*YOUR INSTRUCTIONS*:
Please return every line of the listing below word for word, leaving out the pictures.

Items stored from a collection
◇ ◇ ◇ ◇

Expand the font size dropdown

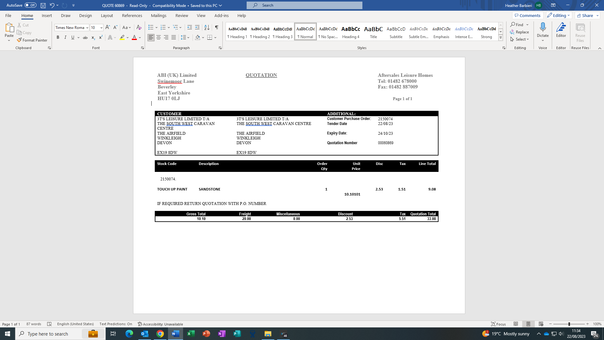tap(101, 28)
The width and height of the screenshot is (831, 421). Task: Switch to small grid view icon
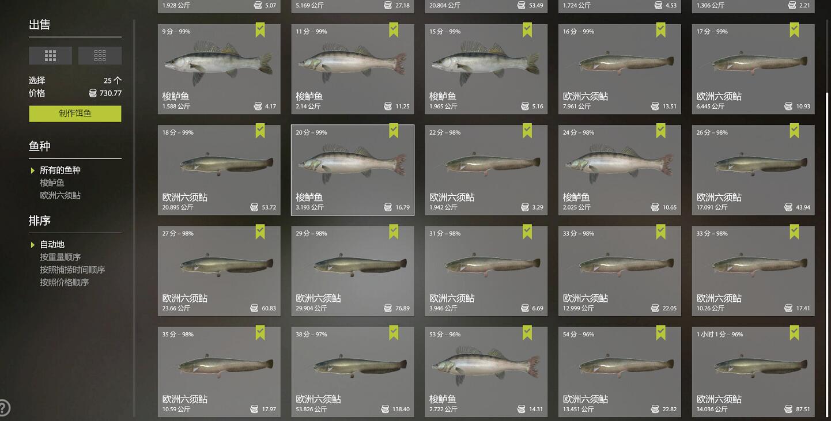pyautogui.click(x=100, y=55)
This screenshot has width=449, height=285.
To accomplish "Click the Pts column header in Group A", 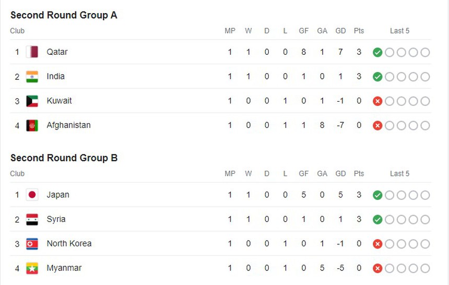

◇ ◇ ◇ ◇

*EXPECTED OUTPUT*:
Expand the font size dropdown

tap(101, 28)
The width and height of the screenshot is (831, 421). Task: Switch to small grid view icon
pyautogui.click(x=100, y=55)
This screenshot has width=449, height=285.
To accomplish "Click the Pts column header in Group A", 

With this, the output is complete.